This paper reports on a modeling study of ground coupled heat pump (GCHP) system performance (COP) by using a support vector machine (SVM) method. A GCHP system is a multi-variable system that is hard to model by conventional methods. As regards the SVM, it has a superior capability for generalization, and this capability is independent of the dimensionality of the input data. In this study, a SVM based method was intended to adopt GCHP system for efficient modeling. The Lin-kernel SVM method was quite efficient in modeling purposes and did not require a pre-knowledge about the system. The performance of the proposed methodology was evaluated by using several statistical validation parameters. It is found that the root-mean squared (RMS) value is 0.002722, the coefficient of multiple determinations (R2) value is 0.999999, coefficient of variation (cov) value is 0.077295, and mean error function (MEF) value is 0.507437 for the proposed Lin-kernel SVM method.
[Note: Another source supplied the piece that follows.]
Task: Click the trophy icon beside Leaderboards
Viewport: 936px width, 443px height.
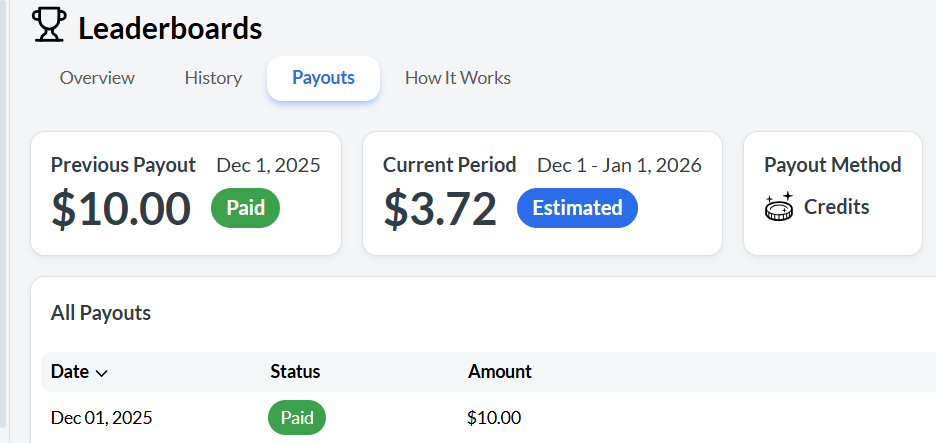Action: (48, 26)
The optimum parameters of the SVM method were determined by using a greedy search algorithm. This search algorithm was effective for obtaining the optimum parameters.

Suggested Citation

  • Esen, Hikmet & Inalli, Mustafa & Sengur, Abdulkadir & Esen, Mehmet, 2008. "Modeling a ground-coupled heat pump system by a support vector machine," Renewable Energy, Elsevier, vol. 33(8), pages 1814-1823.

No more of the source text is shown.